__DATA PROVIDED__.
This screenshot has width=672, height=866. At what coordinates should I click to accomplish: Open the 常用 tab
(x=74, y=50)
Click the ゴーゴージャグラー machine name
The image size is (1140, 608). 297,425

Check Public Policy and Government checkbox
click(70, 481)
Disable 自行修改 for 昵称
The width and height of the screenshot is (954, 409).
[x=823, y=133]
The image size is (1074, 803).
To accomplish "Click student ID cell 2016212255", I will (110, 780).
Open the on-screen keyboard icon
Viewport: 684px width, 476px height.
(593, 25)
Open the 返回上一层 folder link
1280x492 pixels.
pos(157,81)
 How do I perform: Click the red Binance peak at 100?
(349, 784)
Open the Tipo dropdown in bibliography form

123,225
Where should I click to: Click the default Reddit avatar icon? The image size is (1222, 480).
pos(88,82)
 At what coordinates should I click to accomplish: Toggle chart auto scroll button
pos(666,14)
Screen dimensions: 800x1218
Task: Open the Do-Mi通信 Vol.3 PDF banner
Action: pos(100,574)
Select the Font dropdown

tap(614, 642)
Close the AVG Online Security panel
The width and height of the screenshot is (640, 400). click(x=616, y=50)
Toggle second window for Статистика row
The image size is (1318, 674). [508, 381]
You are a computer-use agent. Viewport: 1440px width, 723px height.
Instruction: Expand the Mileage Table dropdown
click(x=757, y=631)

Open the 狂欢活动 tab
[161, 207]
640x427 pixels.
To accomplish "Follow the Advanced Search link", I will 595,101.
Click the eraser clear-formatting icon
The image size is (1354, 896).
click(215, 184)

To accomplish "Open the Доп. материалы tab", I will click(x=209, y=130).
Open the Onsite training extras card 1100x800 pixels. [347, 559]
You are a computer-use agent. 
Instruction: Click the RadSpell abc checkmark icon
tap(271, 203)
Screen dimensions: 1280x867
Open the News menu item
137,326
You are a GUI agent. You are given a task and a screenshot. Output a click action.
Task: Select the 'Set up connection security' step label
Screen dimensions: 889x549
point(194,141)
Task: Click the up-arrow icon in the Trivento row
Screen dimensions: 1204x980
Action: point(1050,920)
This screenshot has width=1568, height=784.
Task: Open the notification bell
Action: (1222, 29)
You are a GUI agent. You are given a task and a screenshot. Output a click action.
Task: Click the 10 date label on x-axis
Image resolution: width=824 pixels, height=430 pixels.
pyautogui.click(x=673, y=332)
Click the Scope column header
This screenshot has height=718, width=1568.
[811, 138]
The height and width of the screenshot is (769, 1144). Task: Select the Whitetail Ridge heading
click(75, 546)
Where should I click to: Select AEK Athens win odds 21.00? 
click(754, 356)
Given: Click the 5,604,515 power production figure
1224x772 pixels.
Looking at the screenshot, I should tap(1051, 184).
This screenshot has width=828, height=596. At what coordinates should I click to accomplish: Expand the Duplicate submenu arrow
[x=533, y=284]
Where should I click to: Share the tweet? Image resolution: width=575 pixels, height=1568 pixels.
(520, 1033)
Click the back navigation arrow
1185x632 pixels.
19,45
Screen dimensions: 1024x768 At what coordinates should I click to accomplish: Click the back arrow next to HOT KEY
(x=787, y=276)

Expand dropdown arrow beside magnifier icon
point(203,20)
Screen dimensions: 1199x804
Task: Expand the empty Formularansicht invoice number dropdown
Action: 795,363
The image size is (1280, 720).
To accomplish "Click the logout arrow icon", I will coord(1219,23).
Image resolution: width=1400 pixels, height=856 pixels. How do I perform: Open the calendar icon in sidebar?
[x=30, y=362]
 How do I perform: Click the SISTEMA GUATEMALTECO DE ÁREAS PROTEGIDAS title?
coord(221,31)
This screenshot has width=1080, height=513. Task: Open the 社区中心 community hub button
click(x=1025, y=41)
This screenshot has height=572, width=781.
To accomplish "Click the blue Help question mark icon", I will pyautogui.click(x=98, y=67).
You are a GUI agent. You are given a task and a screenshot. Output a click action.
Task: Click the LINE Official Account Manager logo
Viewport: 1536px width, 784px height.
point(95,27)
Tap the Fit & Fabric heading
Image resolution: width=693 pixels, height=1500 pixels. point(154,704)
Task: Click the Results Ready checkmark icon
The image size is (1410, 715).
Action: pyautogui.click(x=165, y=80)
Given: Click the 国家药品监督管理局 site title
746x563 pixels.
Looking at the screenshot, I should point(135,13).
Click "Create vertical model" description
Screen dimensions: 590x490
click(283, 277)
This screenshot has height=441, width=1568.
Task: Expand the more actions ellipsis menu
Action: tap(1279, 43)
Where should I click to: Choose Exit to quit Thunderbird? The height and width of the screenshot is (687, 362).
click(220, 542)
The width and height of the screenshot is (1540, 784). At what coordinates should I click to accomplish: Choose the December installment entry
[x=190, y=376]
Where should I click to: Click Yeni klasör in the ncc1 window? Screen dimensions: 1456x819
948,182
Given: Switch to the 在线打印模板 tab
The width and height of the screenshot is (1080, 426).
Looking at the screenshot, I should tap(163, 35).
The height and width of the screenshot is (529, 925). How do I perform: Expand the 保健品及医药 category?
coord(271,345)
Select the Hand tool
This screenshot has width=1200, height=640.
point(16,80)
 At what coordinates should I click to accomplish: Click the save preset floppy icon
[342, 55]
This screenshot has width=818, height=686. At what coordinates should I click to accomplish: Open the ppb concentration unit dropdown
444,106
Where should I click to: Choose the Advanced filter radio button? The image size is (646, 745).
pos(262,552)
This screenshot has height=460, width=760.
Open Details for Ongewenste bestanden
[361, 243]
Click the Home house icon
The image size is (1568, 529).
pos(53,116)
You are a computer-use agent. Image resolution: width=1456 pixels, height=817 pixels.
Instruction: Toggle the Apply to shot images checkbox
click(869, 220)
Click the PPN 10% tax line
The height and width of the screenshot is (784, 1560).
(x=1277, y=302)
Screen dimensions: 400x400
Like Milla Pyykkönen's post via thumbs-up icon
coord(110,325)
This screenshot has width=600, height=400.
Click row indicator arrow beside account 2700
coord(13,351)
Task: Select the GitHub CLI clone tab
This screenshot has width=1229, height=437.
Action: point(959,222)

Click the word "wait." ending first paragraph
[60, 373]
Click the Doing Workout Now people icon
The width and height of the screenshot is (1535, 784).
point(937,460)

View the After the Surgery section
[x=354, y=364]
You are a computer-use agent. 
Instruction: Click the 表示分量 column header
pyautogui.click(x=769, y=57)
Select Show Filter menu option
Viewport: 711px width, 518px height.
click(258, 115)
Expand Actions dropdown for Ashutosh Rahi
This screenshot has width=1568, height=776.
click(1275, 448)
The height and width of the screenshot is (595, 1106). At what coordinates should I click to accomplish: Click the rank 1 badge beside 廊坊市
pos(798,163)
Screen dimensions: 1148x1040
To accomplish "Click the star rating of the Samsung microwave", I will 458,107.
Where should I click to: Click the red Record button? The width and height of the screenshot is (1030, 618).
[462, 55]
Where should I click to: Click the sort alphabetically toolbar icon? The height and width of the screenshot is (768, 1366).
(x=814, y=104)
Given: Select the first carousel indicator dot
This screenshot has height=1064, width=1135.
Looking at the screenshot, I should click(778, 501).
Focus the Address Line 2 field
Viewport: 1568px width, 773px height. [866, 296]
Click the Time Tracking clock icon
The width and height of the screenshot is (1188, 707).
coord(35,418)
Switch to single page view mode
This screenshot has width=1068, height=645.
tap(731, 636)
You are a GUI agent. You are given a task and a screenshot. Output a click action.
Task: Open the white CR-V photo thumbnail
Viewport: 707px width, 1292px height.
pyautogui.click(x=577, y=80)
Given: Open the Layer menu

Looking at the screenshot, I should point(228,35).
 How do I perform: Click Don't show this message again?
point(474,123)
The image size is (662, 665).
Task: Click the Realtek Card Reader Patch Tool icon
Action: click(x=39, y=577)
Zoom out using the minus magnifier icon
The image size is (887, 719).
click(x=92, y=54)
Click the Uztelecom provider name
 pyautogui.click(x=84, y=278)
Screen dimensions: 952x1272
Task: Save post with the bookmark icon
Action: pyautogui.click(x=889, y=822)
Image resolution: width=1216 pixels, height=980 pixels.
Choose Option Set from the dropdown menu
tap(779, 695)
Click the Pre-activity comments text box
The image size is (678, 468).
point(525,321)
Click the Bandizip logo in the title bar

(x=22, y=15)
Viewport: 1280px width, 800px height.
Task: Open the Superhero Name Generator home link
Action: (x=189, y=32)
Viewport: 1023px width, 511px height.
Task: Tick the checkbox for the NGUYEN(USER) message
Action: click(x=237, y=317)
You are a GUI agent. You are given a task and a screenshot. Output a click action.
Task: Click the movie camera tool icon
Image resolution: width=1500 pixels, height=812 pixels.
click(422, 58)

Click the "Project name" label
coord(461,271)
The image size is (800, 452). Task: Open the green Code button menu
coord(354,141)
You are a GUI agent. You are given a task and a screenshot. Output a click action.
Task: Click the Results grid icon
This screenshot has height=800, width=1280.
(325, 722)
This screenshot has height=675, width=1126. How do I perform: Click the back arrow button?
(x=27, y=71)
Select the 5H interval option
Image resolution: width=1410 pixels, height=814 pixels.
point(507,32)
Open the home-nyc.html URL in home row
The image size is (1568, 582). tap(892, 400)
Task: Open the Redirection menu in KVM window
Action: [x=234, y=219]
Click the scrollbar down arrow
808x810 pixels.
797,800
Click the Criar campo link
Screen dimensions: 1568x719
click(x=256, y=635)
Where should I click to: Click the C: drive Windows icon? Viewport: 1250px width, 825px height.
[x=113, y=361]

__WORK INSTRUCTIONS__. Only the lines above from the line containing "Close the AVG Online Security panel" through the line containing "Task: Select the 'Set" should be retyped, exactly and with both ends included.

__RESPONSE TO THE EXERCISE__.
Close the AVG Online Security panel
The width and height of the screenshot is (640, 400). click(x=616, y=50)
Toggle second window for Статистика row
The image size is (1318, 674). [508, 381]
You are a computer-use agent. Viewport: 1440px width, 723px height.
Instruction: Expand the Mileage Table dropdown
click(x=757, y=631)

Open the 狂欢活动 tab
[161, 207]
640x427 pixels.
To accomplish "Follow the Advanced Search link", I will 595,101.
Click the eraser clear-formatting icon
The image size is (1354, 896).
click(215, 184)

To accomplish "Open the Доп. материалы tab", I will click(x=209, y=130).
Open the Onsite training extras card 1100x800 pixels. [347, 559]
You are a computer-use agent. 
Instruction: Click the RadSpell abc checkmark icon
tap(271, 203)
Screen dimensions: 1280x867
Open the News menu item
137,326
You are a GUI agent. You are given a task and a screenshot. Output a click action.
Task: Select the 'Set up connection security' step label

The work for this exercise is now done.